How to Vote For Your ANC (even if you don’t know what an ANC is).

Precinct Eighty-Eight (Day three hundred and six)

Voting! It’s so patriotic! I’ve never missed an election (even when I was studying abroad in Australia and generally tipsy the entire time). I get really into voting. Not so much into politics, what with the big bird, and the binders and all the yelling, but I feel extremely strongly about exercising my right to vote. And this, my friends, is my first big DC election.

Having resided in Arlington for most of my post-college twenties, I was used to um… normal politics.  You know, senate races that aren’t prefaced with the term “shadow” and local county elections. But DC is not… normal.  That’s why we love her. We have all kinds of whackadoo local representation, and earlier this month I decided it was time to buckle down and be a responsible citizen and figure it all out. So one day in early October, I sat down do ALL THE VOTING RESEARCH! And I came upon this weird thing called the ANC, and got rull, rull confused.

I’m a relatively smart person, and I pay attention, but I was seriously confused about my ANC.  There were letters, and numbers and oh my.  Was I voting for 4C? 7D? Why are there numbers? What does it do? Why is it there? WHAT IS THE MEANING OF LIFE? (Oh. Well, that I know. 42.)

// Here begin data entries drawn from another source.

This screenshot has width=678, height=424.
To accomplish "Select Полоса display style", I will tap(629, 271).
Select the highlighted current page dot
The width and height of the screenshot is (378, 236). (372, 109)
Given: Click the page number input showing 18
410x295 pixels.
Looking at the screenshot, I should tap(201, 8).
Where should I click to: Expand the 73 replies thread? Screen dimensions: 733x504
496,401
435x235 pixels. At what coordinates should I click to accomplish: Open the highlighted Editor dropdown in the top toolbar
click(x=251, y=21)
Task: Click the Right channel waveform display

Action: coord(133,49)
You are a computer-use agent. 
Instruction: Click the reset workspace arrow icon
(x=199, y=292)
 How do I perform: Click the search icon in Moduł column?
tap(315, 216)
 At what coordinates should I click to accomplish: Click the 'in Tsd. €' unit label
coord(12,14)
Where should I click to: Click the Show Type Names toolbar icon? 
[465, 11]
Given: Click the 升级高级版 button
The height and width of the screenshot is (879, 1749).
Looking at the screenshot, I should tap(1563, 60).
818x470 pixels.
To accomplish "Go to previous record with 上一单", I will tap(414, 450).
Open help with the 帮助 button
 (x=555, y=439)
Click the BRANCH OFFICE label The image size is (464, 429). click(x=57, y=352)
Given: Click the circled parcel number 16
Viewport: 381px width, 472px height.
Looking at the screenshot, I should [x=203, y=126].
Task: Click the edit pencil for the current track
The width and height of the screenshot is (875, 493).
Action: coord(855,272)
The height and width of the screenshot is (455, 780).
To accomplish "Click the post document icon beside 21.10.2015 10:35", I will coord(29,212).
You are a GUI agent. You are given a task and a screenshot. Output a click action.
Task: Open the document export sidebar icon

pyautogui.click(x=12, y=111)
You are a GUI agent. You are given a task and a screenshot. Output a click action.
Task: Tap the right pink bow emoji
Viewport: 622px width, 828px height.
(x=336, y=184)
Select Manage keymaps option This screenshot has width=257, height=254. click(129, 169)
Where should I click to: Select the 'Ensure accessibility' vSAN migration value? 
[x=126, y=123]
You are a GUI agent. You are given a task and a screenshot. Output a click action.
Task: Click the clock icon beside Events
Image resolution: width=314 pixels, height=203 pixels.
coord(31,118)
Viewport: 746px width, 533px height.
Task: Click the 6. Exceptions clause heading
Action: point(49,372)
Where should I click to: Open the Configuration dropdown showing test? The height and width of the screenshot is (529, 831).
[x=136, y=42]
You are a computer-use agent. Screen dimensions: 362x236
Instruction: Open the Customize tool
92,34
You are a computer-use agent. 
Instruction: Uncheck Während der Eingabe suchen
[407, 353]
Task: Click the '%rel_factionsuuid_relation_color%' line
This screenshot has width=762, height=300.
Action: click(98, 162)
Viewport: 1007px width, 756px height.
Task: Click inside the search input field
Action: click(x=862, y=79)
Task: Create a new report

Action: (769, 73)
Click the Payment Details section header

Anyways,  I got around to asking my smart, competent friends who live in DC about their ANC commissioner, and none of them really knew what an ANC was. Well, okay then. I vaguely recollected the ANC thing from a post Dave Stroup wrote for WLDC a while ago, so I started there. That was helpful. But I still had questions. So I did a whole lot of grilling of the WLDC staff, and a whole lot of googling. And the rest of this post is what I figured out, so that you, too, can be an informed DC voter.

ARE YOU READY?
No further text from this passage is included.